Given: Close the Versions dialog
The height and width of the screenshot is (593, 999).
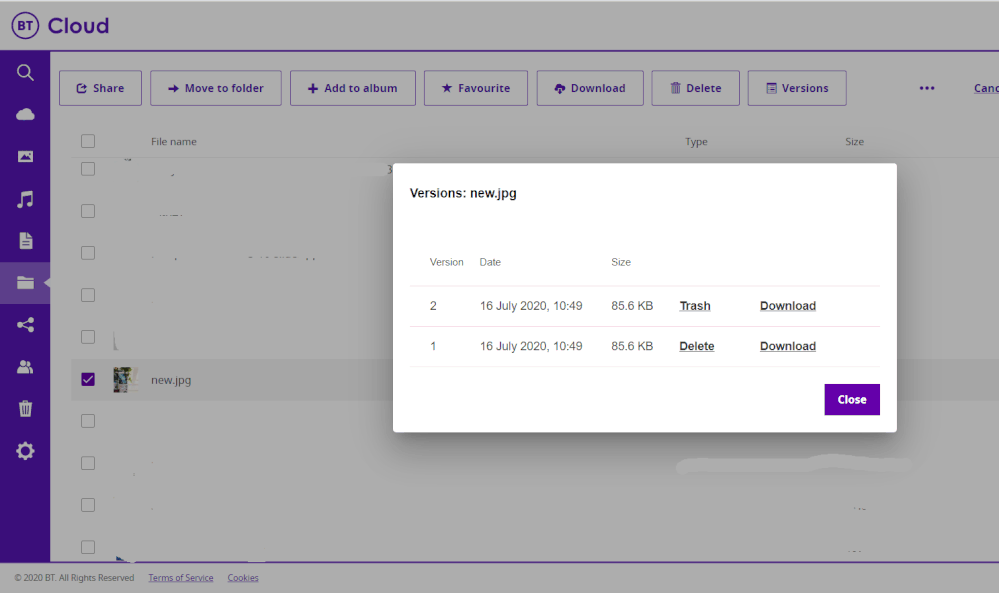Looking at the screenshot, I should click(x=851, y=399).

==

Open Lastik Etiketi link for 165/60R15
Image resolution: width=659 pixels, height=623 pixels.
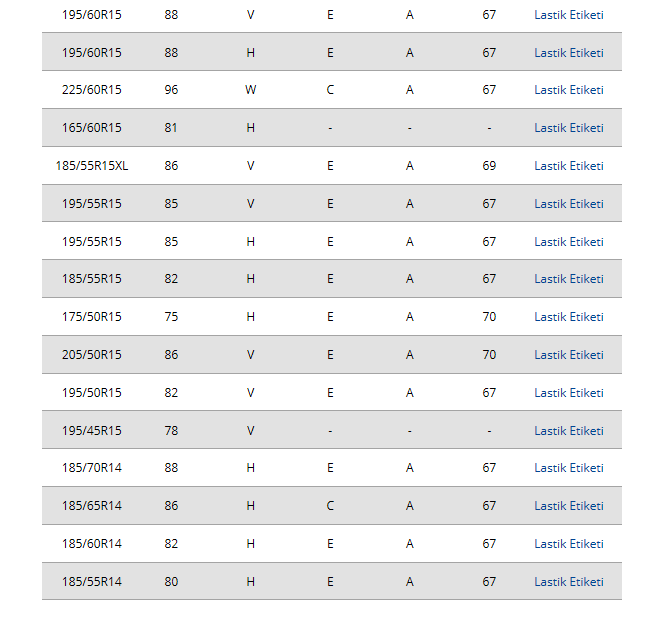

* * *

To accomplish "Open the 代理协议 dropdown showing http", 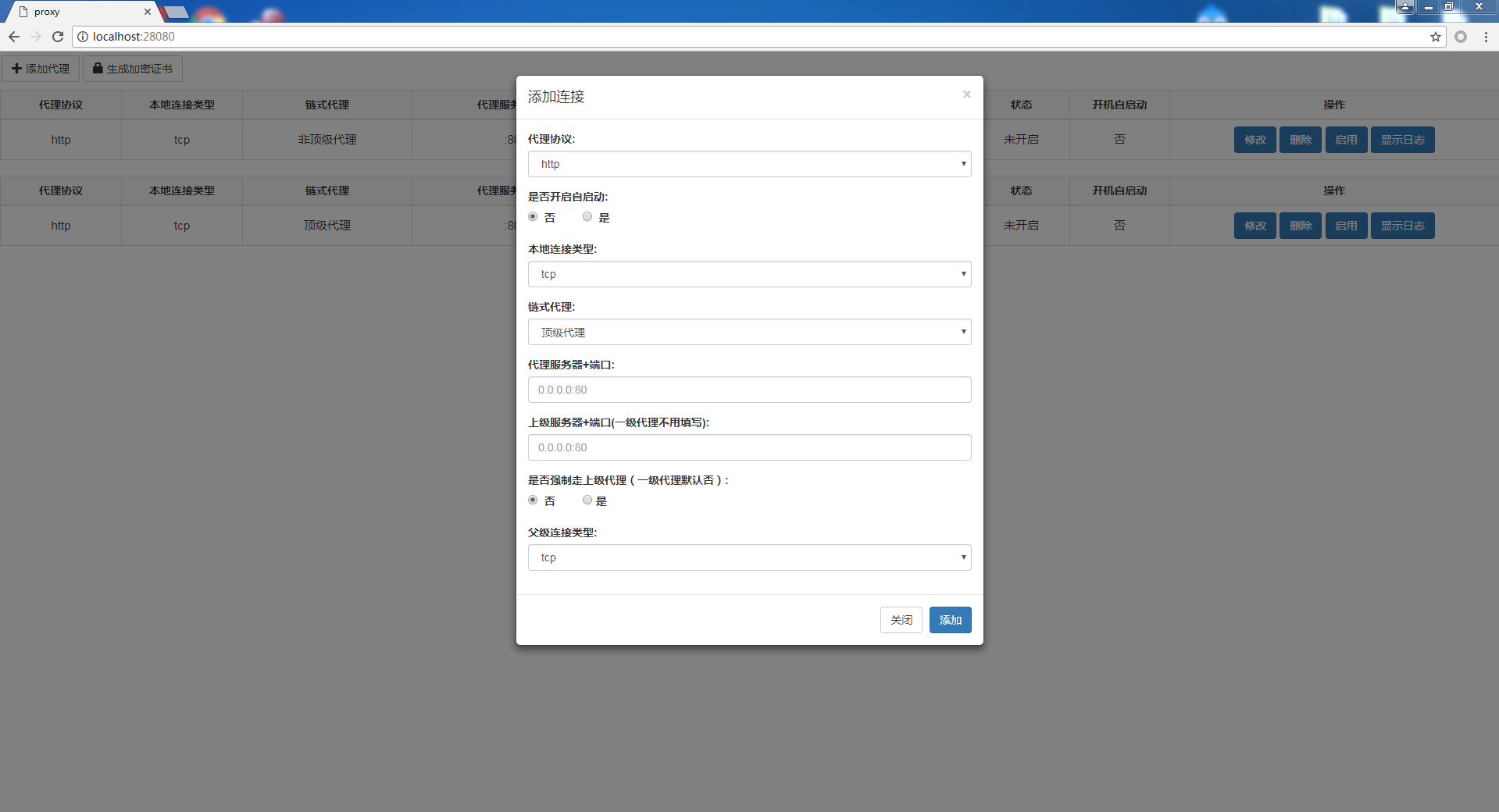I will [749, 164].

=== What you have to do ===
When you reach the line with "Open Lastik Etiketi link for 165/60R15" in the records above, start writing out lines exactly, and stop once the line with "Image resolution: width=659" has been written; include nothing else.

=== Answer to this task ===
Open Lastik Etiketi link for 165/60R15
Image resolution: width=659 pixels, height=623 pixels.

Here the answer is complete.